Adam Magro
- Full name: Adam Terry Fergus Magro
- Born: 14 April 1971 (age 54) Sydney, NSW, Australia
- School: Sydney Boys High School
- Notable relative: Sophie Scamps (wife)
- Occupation: Mortgage broker

Rugby union career
- Position: Outside centre

Senior career
- Years: Team / Apps / (Points)
- 2000: Toyota Shokki
- 2001–03: Leinster

Super Rugby
- Years: Team / Apps / (Points)
- 1996–99: Brumbies / 23 / (15)
- 2001: Waratahs / 1 / (0)

International career
- Years: Team / Apps / (Points)
- 1996–97: Australia
- 2004: Malta

= Adam Magro =

Australian rugby union player (born 1971)

Adam Terry Fergus Magro (born 14 April 1971) is an Australian former professional rugby union player.

==Early years==
A native of Sydney, Magro played junior rugby with Coogee Seahorses and made the GPS 1st XV during his time at Sydney Boys High School. He gained Australian Schoolboys representative honours in 1988, as a centre partner to future Wallaby Matt O'Connor, then continued his studies at the University of New South Wales.

==Rugby career==
Magro, an outside centre, was signed by the ACT Brumbies from Randwick for the inaugural Super 12 season. His first season form was enough to earn a Wallabies call up for the 1996 end of year tour of Europe. He made his first Wallabies appearance in a tour match against Combined Scottish Districts, after which he had to return home with a broken ankle. The following year, Magro made his second Wallabies tour, but again only played uncapped matches.
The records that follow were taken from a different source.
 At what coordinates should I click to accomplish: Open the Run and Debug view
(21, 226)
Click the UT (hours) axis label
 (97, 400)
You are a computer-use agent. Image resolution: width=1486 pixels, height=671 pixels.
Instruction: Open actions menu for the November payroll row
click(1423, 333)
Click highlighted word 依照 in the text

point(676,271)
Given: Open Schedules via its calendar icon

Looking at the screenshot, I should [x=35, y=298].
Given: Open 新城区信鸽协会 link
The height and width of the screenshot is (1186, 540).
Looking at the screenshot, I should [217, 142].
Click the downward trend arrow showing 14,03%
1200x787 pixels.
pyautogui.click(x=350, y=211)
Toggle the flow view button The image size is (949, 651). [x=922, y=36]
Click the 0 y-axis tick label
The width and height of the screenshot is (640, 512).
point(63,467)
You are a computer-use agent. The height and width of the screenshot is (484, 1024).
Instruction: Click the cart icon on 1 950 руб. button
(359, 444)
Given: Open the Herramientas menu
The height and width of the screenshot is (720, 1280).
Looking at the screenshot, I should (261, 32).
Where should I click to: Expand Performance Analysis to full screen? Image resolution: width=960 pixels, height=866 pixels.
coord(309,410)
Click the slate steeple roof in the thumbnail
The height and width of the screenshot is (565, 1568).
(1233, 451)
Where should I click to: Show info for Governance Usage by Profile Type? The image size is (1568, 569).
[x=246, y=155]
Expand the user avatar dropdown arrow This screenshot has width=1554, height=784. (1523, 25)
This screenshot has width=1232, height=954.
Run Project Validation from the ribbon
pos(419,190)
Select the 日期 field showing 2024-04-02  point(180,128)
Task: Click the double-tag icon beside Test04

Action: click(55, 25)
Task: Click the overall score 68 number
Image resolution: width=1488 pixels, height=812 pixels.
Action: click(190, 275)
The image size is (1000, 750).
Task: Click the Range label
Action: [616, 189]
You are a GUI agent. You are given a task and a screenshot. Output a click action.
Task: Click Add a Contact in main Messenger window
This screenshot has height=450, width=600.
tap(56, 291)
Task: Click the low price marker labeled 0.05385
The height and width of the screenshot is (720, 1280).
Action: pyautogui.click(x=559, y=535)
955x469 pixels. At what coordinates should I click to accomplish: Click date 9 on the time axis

Finishing at the Brumbies in 1999, Magro spent the next period of his career overseas, starting with a year in Japan at Toyota Shokki. He returned to Randwick briefly in 2001, then linked up with Irish team Leinster for two seasons. While studying for a Masters of Science, Magro won a blue featuring for Oxford University in the 2003 Varsity match.

Magro is of Maltese descent and played Test rugby for Malta in 2004.

==Personal life==
Magro, a mortgage broker, is married to independent MP Sophie Scamps.